Read Delerium's Mistress: Tales of the Flat Earth Book 4 Online
Authors: Tanith Lee
He had always known, or
been always capable of knowing. Two abortive hunts, in Underearth and out of
it, had yielded no “kill.” Yet he let the matter of vengeance rest. Let the
matter of escape slip. . . . Now, though he cared no more for
her, Vasht it would seem had had some power to wake in him the old true rages,
spites, lusts, certainties,
schemes,
of his
beginning, that somber primeval “dawn” he had mentioned, shadowy sunrise
lacking a sun. So Azhrarn thought now of Chuz, and of a child which was his,
whose face he did not or could not recall, only the eyes. And presently three
of the Eshva were summoned to him in the shapes of three smoky doves. “Go,”

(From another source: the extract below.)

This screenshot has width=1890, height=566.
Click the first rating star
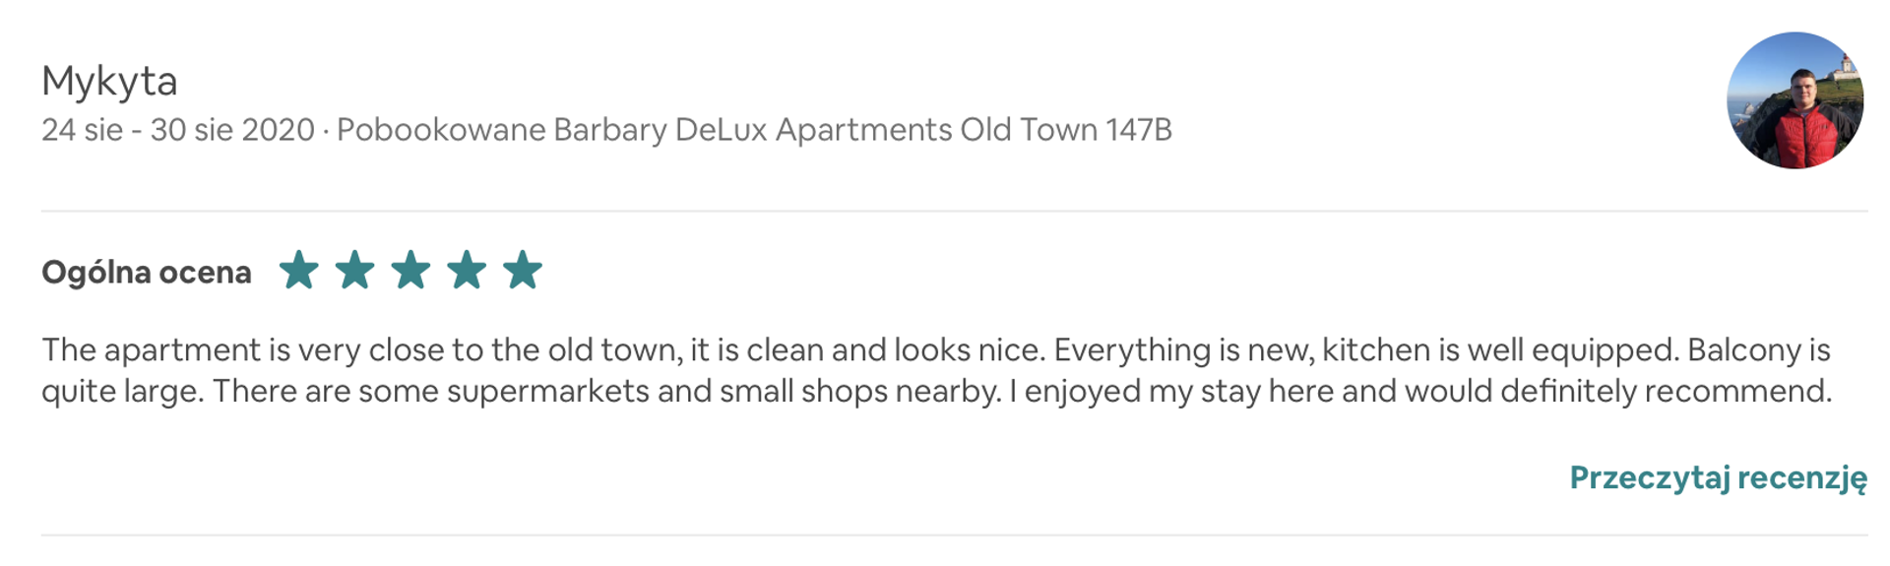click(x=298, y=271)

said Azhrarn, “and find me
that.”
Far and wide, the Eshva flew.
They may have been some
of those formerly sent to serve Azhriaz-Sovaz on the island of the hollow
stone, and this a form of expiation—since they had allowed her to leave that
place without so much as a sigh of warning, so intellectually recumbent had
they grown there. (Catching his sickness?) It is not recorded that Azhrarn
punished any one of them. But they, leaving that sphere of uselessness,
altering, may have wished to be punished, or simply to atone.
Far and wide—
Well then, for some
while, many a blue-eyed dark-haired girl was scared or lured away into the
night, lost there, later found, or not found. . . . “Oh where is
my daughter—sister—bride? Have the demons stolen her?” It must have been an
emblem of theirs, this faulty diligence in searching. Surely they grasped, even
if they had not themselves attended her before, that only one could be the
daughter of Azhrarn, and they would know her at once.
She
was well hidden. They would not find
her
out. Even
they.
For what was she but archsorceress, their mistress as Azhrarn was their master.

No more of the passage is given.